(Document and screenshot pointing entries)
.....
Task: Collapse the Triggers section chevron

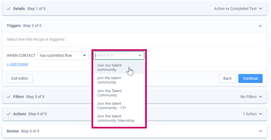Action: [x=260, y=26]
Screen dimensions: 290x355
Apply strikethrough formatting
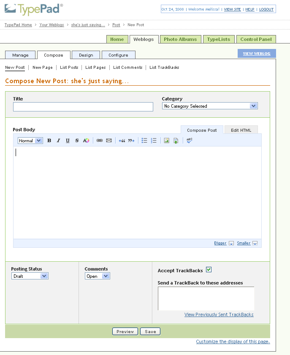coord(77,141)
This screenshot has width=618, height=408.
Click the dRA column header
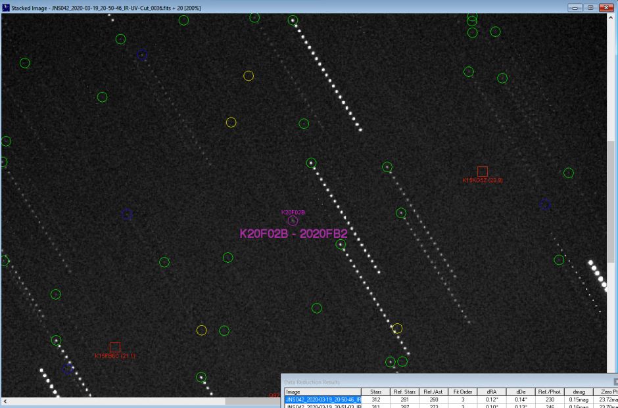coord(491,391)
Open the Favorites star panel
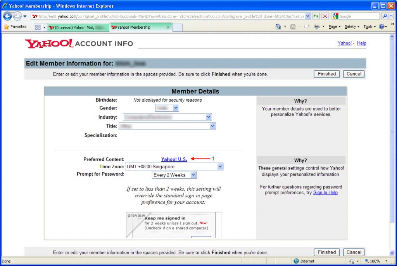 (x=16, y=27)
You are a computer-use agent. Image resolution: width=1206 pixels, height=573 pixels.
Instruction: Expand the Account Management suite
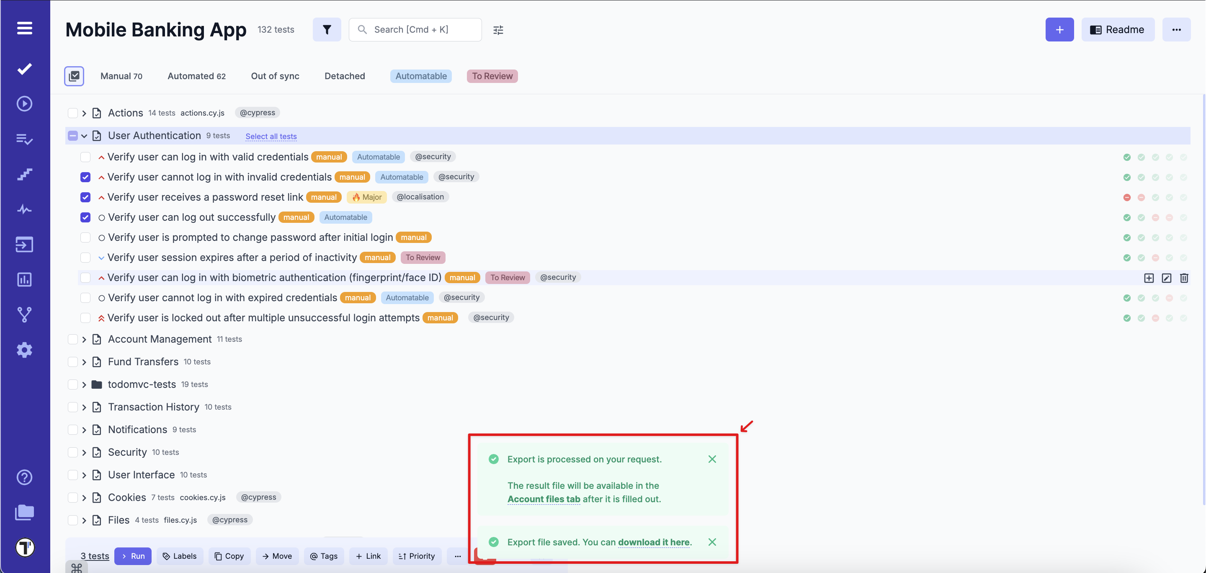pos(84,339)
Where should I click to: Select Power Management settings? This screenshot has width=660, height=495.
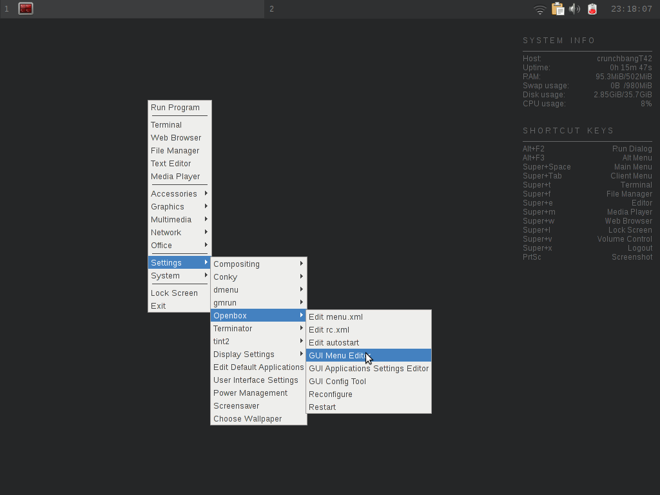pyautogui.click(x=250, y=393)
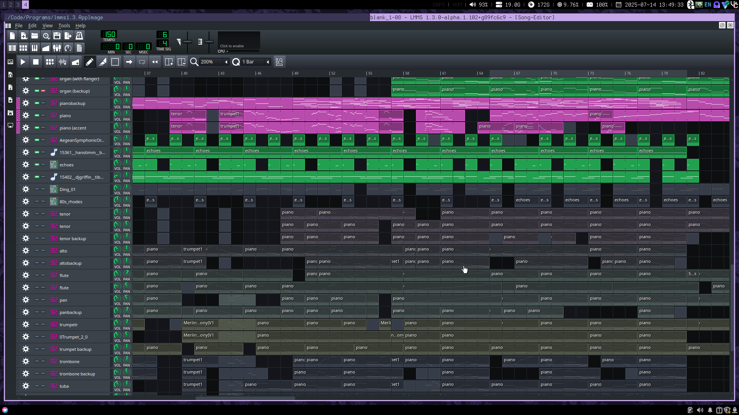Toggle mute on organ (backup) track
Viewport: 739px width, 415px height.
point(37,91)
.....
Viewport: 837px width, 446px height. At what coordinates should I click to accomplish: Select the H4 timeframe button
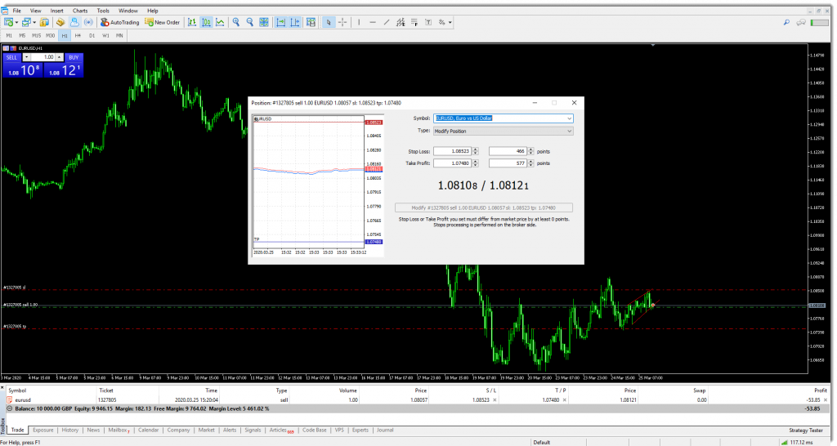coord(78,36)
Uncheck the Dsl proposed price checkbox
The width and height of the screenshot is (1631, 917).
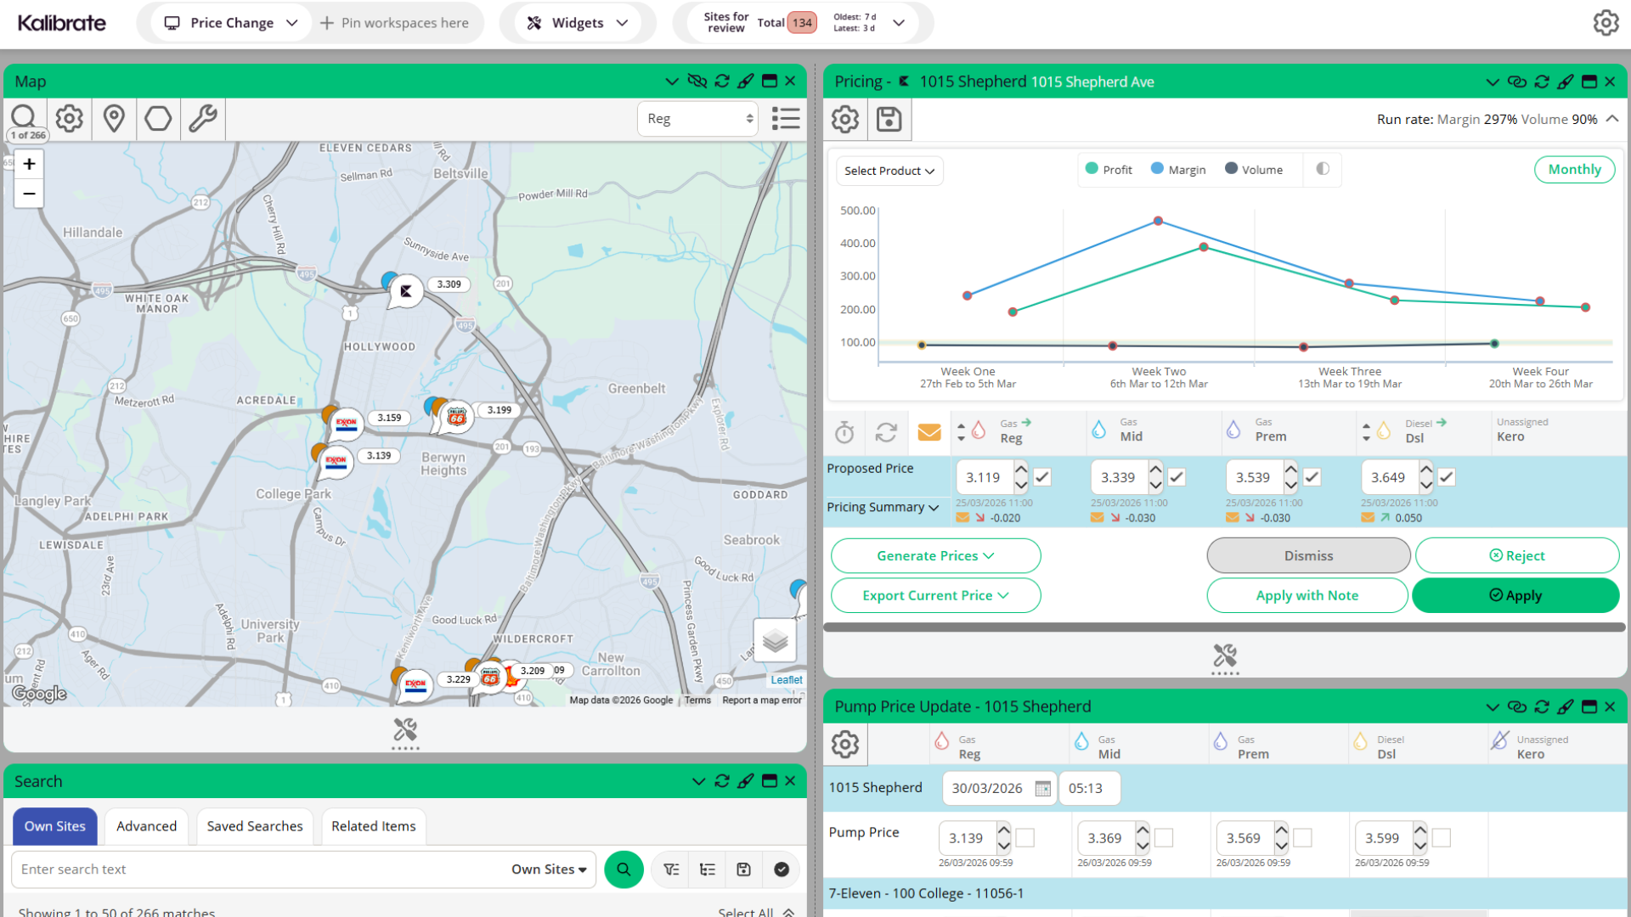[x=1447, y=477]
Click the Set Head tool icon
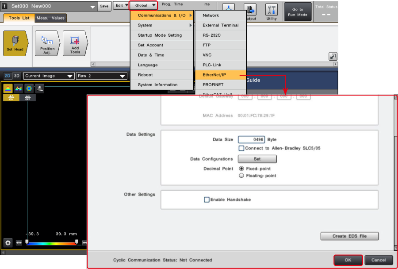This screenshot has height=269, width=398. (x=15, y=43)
.....
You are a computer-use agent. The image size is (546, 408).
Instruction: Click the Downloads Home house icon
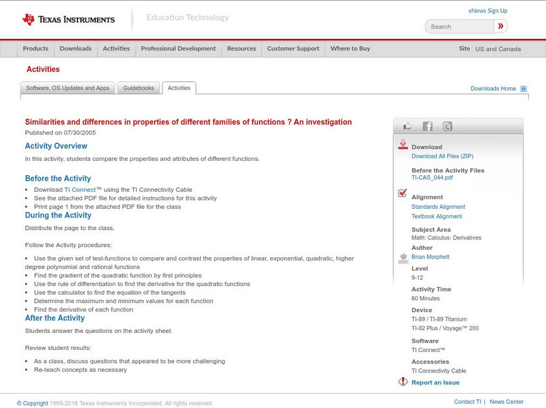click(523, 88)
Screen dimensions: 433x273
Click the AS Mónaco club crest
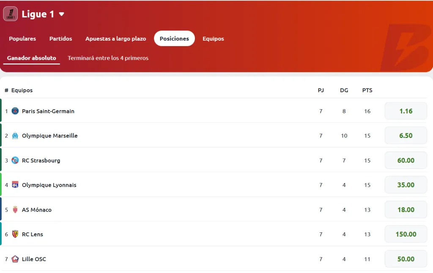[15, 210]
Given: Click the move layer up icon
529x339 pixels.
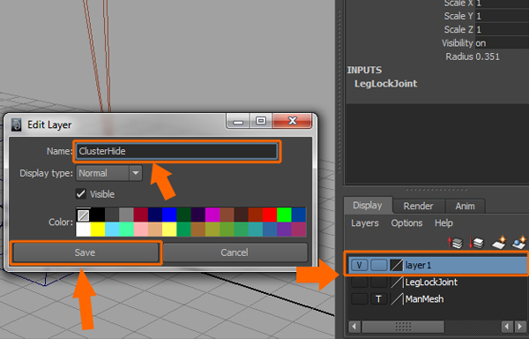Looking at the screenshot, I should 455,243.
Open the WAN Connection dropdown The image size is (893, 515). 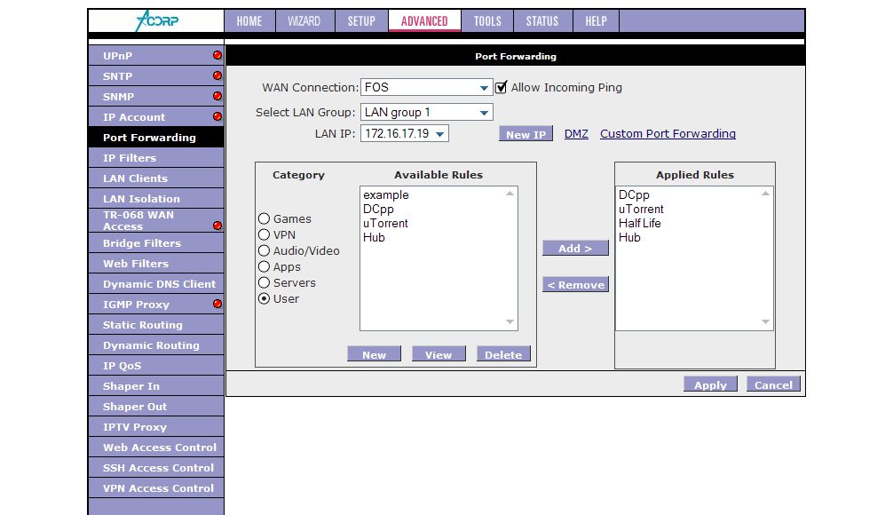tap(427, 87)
.....
TASK GOAL –
Can you turn the lines between the line holding "Screen dimensions: 290x355" and the line holding "point(37,91)", inclusive, into a Markdown table with the columns Row and Entry line, skipping blank lines? Leave the pictures out of the table.

REPLY TO THE TASK –
| Row | Entry line |
|---|---|
| 1 | Screen dimensions: 290x355 |
| 2 | Apply strikethrough formatting |
| 3 | coord(77,141) |
| 4 | This screenshot has width=618, height=408. |
| 5 | Click the dRA column header |
| 6 | coord(491,391) |
| 7 | Open the Favorites star panel |
| 8 |  (x=16, y=27) |
| 9 | You are a computer-use agent. Image resolution: width=1206 pixels, height=573 pixels. |
| 10 | Instruction: Expand the Account Management suite |
| 11 | pos(84,339) |
| 12 | Where should I click to: Select Power Management settings? This screenshot has width=660, height=495. |
| 13 | pyautogui.click(x=250, y=393) |
| 14 | Toggle mute on organ (backup) track |
| 15 | Viewport: 739px width, 415px height. |
| 16 | point(37,91) |